Find and return every line of the data that contains the word "width".

### Records for this task
◆ ◆ ◆ ◆ ◆ ◆ ◆
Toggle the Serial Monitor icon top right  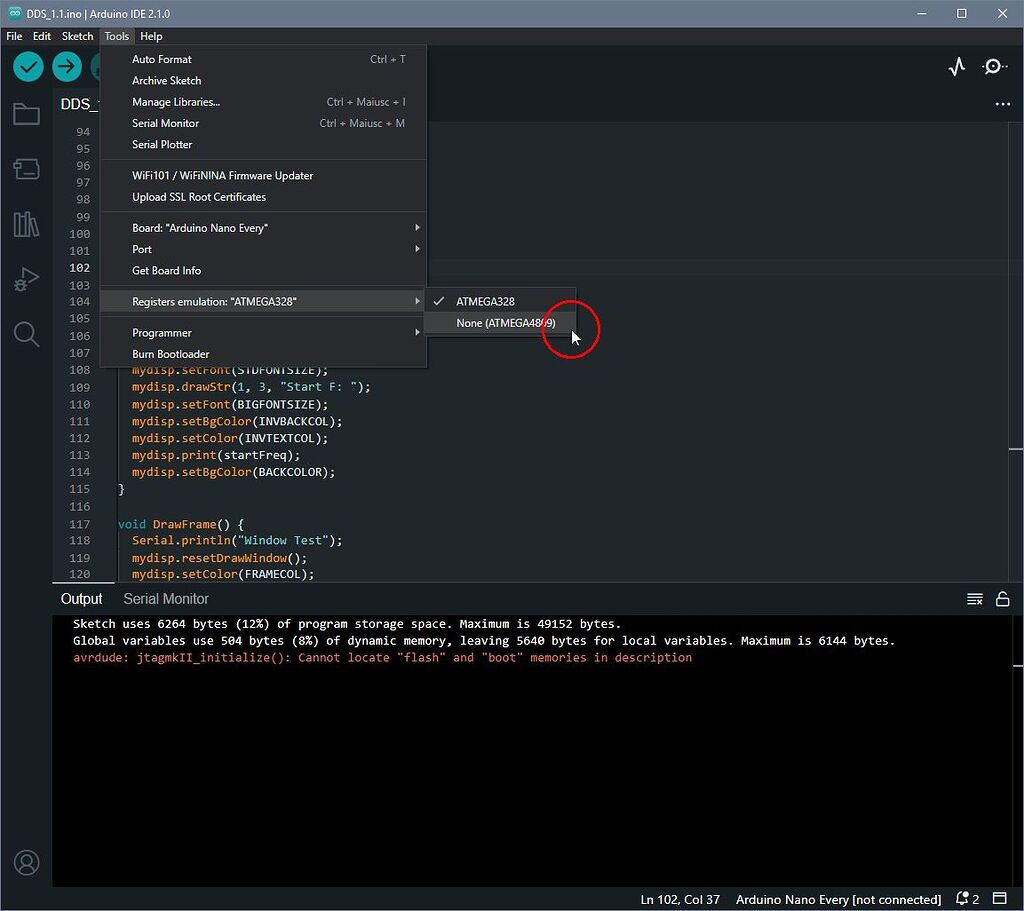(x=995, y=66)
◆ ◆ ◆ ◆ ◆ ◆ ◆
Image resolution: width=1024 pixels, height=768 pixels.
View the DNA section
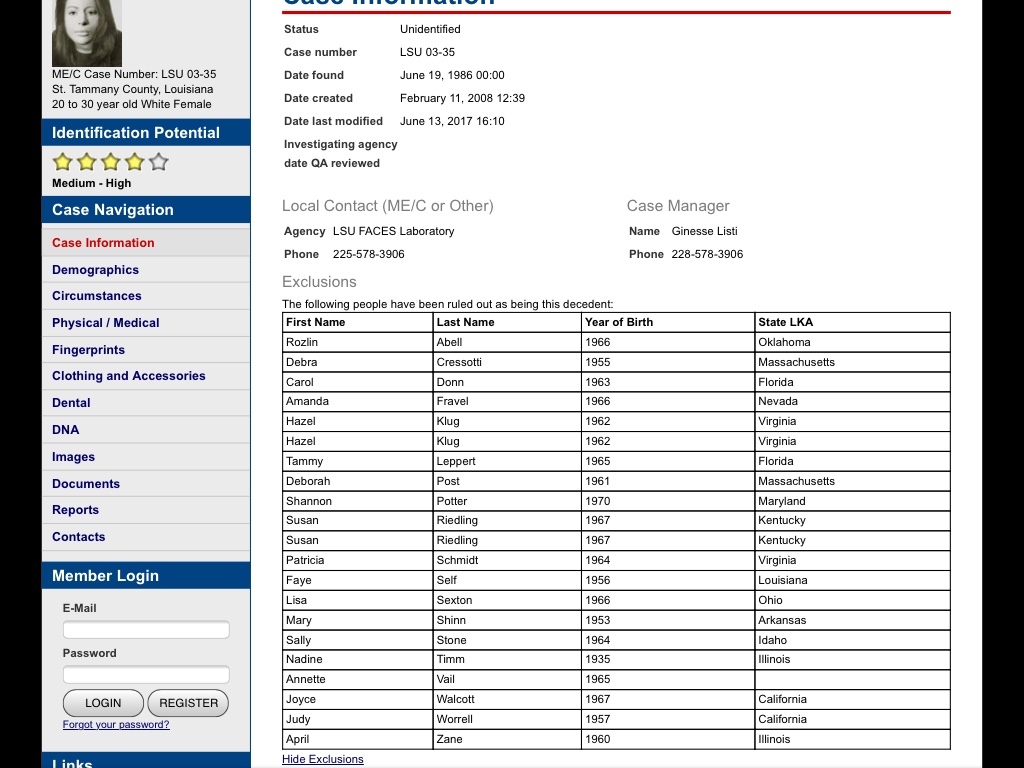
◆ ◆ ◆ ◆ ◆ ◆ ◆
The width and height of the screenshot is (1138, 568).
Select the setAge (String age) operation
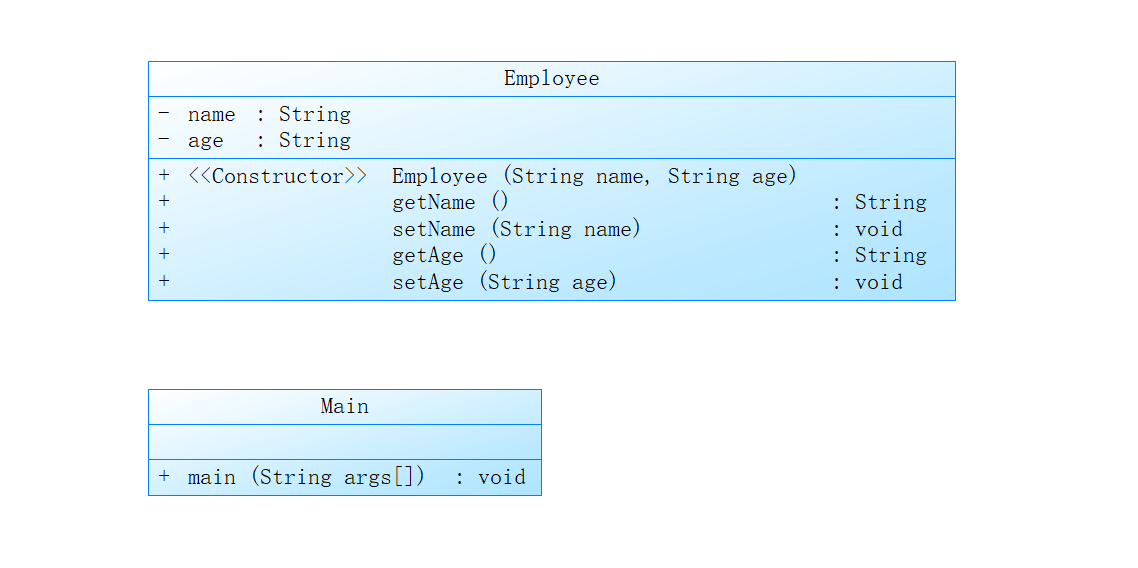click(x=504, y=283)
◆ ◆ ◆ ◆ ◆ ◆ ◆
### Answer to this exercise
Image resolution: width=1024 pixels, height=768 pixels.
The width and height of the screenshot is (1138, 568).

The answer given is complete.